A copy is needed of each line in the records that has the word "Open".
-- DATASET ENTRIES follows --
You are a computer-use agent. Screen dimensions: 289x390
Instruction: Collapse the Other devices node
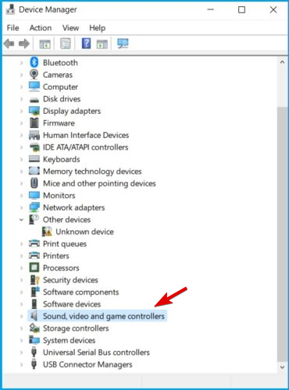22,220
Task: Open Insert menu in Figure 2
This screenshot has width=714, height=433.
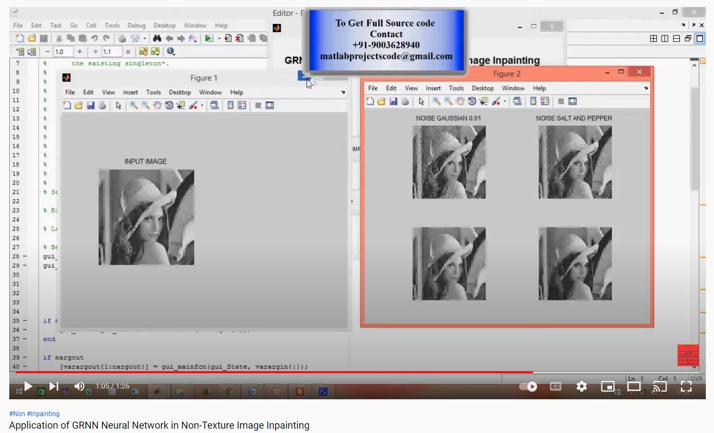Action: pyautogui.click(x=433, y=88)
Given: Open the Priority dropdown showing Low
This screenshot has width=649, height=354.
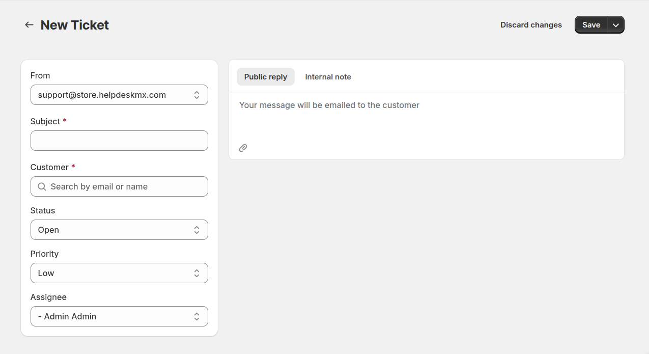Looking at the screenshot, I should click(112, 274).
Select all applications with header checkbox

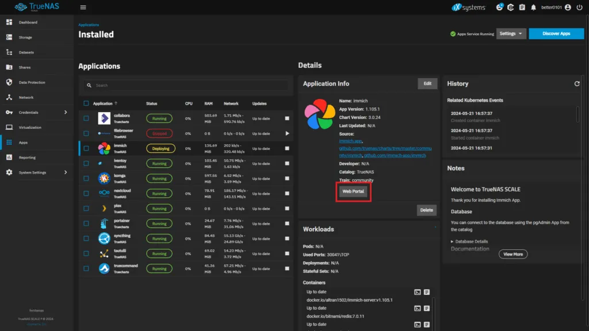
-- DATASET ENTRIES concluded --
OUTPUT OF THE EXERCISE:
Task: Open Insert menu in Figure 2
Given: Open the Priority dropdown showing Low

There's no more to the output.